Итак, Нора. Может, начать с нее (хотя первый снимок вовсе не обязательно знаменовал начало сюжета) и неуклонно следовать за ней до того момента, пока в кадре не появится новое лицо, и уже тогда, как это делается в кино, переключиться на него?

На Тимми Вилли, например. А вот и она, тем же самым летом и, возможно, в тот же самый день у Х-образных ворот на выходе из Парка. Фигура слегка смазана: вертунья она была порядочная. Наверное, и тогда болтала – говорила, куда направляется, пока он не скомандовал: «Стой смирно!» В руках у нее полотенце: собиралась купаться. Одежду повесит на ветвь орешника. Изображение отличное, четкое; правда, из-за солнца кое-где заметны блики: трава местами ярко белеет, отсвечивает ее туфелька, огнем горят сережки, которые она уже тогда любила носить. Кокетка.

Которую из них он любил больше?

С запястья Тимми Вилли на черном ремешке свисал в кожаном футлярчике небольшой аппарат «кодак», который он одолжил им ненадолго. Обращайтесь с аппаратом аккуратнее, твердил он им. Смотрите не разбейте. Не открывайте, чтобы заглянуть внутрь. Не уроните в воду.

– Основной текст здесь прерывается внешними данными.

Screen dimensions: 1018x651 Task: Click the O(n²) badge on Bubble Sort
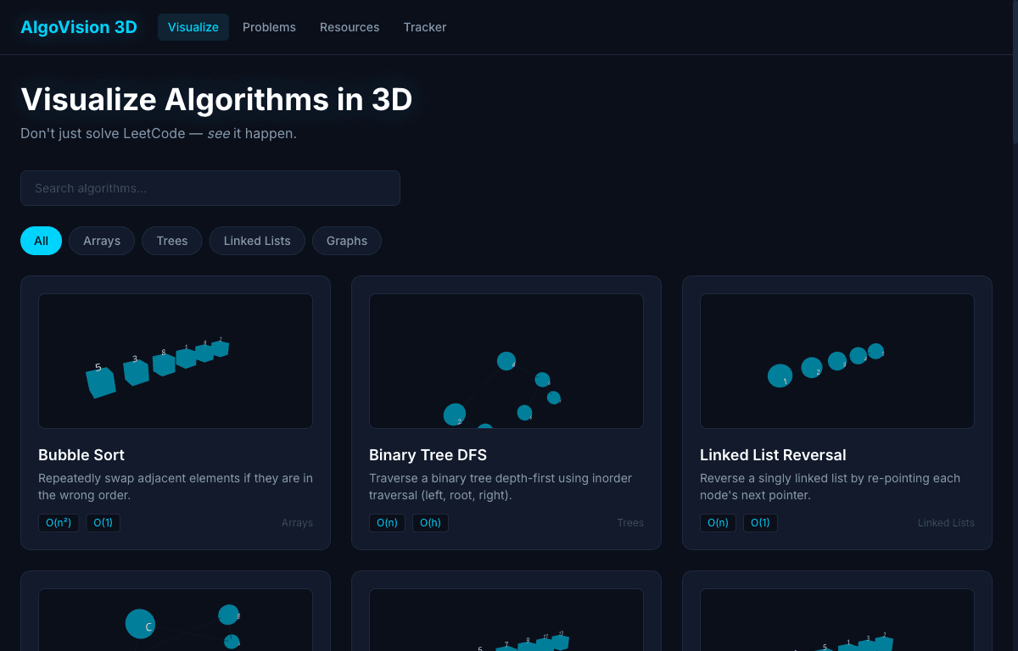[59, 523]
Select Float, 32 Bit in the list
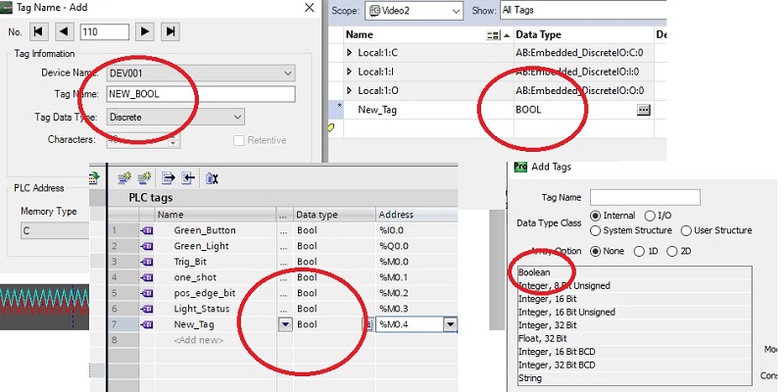Screen dimensions: 784x392 pyautogui.click(x=545, y=338)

Ногтем указательного пальца Оберон провел черту по сросшимся бровям Тимми Вилли, которые на фотографии выглядели еще гуще, чем в жизни, и вдруг в нем проснулась отчаянная тоска по ней. Будто перетасованная неким невидимым картежником, перед мысленным взором Оберона промелькнула целая колода ее более поздних снимков. Тимми Вилли зимой стоит у замерзшего окна в музыкальной комнате. Тимми, Нора, высоченный Харви Клауд и Алекс Маус ранним утром отправляются ловить бабочек; на Алексе брюки-гольф, и он явно с похмелья. Нора с собакой Спарком. Нора – подружка невесты на свадьбе Тимми и Алекса. Радостная Тимми стоит в двухместном открытом автомобиле Алекса и машет рукой в знак прощания, держась за наклонное ветровое стекло; на голове у нее самая обнадеживающая соломенная шляпка, украшенная лентами. Вот уже свадьба Норы и Харви Клауда, рядом опять Тимми: лицо у нее бледное, вид измученный, в чем Оберон винил Город; а потом Тимми исчезла – и навсегда; кинокамера должна переместиться и следовать за другими персонажами.

Монтаж? Но как тогда объяснить внезапное отсутствие Тимми Вилли на групповых снимках, где запечатлены разные празднества? Первые фотографии, казалось, провели Оберона прямиком через всю коллекцию, причем путь постоянно разветвлялся и разрастался; но все-таки недоставало какой-то одной-единственной фотографии, которая могла бы поведать всю историю без пространного словесного комментария.

Оберона вдруг посетила дикая мысль собрать все кадры на диапозитиве для проектора: печатать и печатать их подряд один на другом, чтобы чернота сгущалась все больше, пока не сделалась бы непроглядной и сквозь эту тьму нельзя было бы ничего различить, хотя всё было бы представлено здесь вместе, во всей совокупности.